## Task to carry out
Extract each line of the records below that contains the word "logo".

## Material provided
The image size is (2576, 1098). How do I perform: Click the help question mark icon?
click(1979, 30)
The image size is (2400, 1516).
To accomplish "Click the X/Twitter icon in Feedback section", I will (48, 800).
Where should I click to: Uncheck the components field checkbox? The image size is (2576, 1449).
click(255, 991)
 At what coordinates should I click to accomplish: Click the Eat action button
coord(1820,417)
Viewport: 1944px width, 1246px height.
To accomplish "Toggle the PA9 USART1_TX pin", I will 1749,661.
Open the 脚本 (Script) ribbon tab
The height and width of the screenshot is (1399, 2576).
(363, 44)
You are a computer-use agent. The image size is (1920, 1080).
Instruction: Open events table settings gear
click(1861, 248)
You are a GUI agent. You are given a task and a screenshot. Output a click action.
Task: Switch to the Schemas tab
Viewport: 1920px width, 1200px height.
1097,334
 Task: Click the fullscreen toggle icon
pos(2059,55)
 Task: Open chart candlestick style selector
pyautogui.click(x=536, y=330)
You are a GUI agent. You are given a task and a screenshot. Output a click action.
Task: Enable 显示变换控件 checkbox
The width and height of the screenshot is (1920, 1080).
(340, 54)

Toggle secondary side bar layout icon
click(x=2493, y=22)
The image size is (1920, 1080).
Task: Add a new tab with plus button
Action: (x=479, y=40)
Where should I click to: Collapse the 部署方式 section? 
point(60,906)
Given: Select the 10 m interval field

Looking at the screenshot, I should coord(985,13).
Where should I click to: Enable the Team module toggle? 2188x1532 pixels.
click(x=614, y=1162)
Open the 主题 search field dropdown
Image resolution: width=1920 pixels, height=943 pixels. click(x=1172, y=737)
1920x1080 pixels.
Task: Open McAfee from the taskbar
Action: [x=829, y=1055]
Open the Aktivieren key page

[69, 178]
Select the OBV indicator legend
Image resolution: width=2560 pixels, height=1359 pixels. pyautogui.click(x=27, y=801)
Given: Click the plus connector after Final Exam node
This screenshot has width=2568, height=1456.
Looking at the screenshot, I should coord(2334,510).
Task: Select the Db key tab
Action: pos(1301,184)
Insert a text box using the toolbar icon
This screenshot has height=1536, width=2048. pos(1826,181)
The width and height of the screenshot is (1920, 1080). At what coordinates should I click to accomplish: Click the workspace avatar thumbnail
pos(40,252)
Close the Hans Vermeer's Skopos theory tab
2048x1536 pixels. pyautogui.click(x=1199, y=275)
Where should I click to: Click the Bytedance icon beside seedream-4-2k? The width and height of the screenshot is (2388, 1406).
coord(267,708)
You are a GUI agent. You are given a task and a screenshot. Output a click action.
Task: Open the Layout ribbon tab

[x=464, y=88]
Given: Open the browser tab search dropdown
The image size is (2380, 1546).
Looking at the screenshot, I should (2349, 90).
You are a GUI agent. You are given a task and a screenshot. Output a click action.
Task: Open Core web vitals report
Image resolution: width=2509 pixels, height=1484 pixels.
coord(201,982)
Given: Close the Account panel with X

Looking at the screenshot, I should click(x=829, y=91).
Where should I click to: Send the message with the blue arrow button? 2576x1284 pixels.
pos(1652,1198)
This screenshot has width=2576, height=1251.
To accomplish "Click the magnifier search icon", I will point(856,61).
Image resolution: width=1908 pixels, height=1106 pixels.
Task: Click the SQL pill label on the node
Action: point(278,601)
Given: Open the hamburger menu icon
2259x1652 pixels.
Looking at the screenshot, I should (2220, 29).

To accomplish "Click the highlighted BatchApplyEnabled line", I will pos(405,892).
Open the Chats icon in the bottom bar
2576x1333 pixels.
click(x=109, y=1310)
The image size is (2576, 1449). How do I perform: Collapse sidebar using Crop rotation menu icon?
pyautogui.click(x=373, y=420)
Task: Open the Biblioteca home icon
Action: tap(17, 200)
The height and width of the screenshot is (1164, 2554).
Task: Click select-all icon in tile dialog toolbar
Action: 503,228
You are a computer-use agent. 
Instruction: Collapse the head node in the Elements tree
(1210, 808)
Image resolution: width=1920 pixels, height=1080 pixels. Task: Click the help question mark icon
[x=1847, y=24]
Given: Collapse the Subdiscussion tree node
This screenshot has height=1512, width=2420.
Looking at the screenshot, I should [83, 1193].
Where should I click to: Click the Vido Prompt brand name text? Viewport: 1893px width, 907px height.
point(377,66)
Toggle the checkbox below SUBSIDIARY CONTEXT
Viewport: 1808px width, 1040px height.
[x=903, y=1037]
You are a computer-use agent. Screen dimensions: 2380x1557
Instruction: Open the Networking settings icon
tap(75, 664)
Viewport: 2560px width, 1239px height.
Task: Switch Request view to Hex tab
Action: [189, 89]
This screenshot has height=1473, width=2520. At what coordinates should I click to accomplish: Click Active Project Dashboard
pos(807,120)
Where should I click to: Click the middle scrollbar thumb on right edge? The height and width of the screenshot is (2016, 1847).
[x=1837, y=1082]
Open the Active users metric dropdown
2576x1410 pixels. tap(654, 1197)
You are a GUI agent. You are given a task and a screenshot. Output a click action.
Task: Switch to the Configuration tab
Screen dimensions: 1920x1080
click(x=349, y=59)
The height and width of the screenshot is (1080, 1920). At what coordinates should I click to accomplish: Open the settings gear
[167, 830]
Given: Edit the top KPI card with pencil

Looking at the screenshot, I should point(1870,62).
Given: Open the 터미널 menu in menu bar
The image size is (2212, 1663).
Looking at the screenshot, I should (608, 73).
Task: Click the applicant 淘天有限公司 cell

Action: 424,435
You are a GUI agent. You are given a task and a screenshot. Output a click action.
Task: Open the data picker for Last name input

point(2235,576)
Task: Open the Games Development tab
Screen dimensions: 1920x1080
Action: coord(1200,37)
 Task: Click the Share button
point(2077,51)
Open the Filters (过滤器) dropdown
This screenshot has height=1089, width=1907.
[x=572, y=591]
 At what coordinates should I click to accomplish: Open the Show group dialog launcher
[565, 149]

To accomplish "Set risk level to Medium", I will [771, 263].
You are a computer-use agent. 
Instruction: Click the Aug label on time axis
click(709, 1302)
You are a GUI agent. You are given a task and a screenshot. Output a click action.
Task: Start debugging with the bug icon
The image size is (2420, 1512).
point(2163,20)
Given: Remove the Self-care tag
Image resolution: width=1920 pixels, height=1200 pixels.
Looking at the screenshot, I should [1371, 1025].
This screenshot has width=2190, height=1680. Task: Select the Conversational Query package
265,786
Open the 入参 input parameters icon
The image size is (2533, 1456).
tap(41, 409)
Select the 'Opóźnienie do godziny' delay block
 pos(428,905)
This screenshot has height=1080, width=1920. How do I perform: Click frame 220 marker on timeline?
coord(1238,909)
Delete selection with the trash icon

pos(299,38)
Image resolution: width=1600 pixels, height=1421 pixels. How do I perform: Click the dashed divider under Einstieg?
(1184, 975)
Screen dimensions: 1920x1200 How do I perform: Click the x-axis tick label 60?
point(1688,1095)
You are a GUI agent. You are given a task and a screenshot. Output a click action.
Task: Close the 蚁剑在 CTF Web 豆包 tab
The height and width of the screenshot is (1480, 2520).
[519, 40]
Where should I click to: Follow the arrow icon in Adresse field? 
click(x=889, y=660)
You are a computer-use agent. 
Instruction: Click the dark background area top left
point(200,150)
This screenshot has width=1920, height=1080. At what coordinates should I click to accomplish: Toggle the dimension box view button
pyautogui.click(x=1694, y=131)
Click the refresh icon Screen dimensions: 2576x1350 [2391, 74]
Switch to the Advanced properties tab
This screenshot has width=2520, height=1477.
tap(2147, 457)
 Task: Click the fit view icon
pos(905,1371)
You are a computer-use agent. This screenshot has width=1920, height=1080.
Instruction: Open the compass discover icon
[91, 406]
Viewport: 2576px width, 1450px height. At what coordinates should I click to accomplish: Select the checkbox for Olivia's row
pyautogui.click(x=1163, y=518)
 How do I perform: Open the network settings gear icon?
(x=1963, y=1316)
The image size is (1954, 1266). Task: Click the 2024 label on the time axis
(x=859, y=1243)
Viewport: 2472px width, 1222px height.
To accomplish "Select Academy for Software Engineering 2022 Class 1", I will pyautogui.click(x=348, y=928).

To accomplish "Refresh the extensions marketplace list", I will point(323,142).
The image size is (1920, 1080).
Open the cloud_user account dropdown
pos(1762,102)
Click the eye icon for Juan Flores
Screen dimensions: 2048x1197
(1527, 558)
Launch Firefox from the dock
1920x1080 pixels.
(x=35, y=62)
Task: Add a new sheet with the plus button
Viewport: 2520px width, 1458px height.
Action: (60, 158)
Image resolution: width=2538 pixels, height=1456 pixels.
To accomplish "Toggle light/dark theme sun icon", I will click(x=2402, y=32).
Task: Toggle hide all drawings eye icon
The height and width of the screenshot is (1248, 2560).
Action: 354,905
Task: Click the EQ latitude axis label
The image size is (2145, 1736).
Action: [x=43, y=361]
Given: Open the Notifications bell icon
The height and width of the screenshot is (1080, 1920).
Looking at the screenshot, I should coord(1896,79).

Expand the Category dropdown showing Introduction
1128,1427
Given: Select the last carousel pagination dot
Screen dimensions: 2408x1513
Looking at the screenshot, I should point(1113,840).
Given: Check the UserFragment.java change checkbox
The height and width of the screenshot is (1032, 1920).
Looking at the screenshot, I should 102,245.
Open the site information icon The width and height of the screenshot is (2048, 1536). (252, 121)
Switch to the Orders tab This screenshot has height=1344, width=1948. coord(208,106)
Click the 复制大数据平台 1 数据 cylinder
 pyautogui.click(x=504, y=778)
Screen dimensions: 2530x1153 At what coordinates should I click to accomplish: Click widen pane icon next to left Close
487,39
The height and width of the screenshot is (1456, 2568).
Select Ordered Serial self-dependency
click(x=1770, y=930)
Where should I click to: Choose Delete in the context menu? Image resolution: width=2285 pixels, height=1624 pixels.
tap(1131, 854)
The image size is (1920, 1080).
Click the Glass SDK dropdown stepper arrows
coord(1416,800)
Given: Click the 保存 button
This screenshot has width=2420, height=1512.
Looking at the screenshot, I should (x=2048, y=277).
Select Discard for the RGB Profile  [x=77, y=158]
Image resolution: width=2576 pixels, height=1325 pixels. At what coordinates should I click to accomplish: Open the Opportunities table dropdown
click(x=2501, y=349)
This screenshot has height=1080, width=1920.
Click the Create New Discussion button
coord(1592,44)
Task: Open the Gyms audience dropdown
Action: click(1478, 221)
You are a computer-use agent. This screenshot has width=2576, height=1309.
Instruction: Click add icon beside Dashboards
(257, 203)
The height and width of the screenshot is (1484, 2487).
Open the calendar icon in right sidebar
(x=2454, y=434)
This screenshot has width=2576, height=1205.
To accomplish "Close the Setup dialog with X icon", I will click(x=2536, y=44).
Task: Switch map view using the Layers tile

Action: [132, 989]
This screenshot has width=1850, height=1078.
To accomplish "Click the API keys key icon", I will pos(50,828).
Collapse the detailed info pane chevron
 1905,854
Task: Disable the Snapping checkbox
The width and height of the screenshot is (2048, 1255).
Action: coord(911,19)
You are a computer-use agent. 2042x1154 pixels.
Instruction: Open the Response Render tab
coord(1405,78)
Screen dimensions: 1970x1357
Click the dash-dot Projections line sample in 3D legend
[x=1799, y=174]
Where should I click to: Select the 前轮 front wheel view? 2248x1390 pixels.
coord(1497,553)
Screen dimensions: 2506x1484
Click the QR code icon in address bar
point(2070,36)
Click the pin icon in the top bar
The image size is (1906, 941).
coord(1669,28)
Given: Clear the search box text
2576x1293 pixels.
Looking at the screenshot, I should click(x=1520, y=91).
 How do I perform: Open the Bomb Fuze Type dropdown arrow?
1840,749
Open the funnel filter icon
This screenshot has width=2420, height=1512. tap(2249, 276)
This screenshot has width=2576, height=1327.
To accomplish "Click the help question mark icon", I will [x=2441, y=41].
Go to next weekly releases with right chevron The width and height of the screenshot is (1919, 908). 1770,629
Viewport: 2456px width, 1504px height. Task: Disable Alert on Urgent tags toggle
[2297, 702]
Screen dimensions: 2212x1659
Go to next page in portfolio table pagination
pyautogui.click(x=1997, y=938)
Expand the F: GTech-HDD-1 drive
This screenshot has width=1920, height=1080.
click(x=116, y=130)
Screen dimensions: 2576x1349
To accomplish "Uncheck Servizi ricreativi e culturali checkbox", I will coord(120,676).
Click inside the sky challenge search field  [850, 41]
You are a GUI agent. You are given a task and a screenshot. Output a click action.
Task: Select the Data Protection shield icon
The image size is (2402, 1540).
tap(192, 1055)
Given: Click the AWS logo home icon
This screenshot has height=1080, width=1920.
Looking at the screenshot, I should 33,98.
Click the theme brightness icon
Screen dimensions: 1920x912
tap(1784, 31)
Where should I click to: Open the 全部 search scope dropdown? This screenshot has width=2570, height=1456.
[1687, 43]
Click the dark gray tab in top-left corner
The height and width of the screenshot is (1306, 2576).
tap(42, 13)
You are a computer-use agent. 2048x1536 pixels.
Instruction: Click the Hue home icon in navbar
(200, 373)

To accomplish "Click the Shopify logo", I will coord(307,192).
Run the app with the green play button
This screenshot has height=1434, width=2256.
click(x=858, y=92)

## Written response
Given: Click the AWS logo home icon
To accomplish "Click the Shopify logo", I will coord(307,192).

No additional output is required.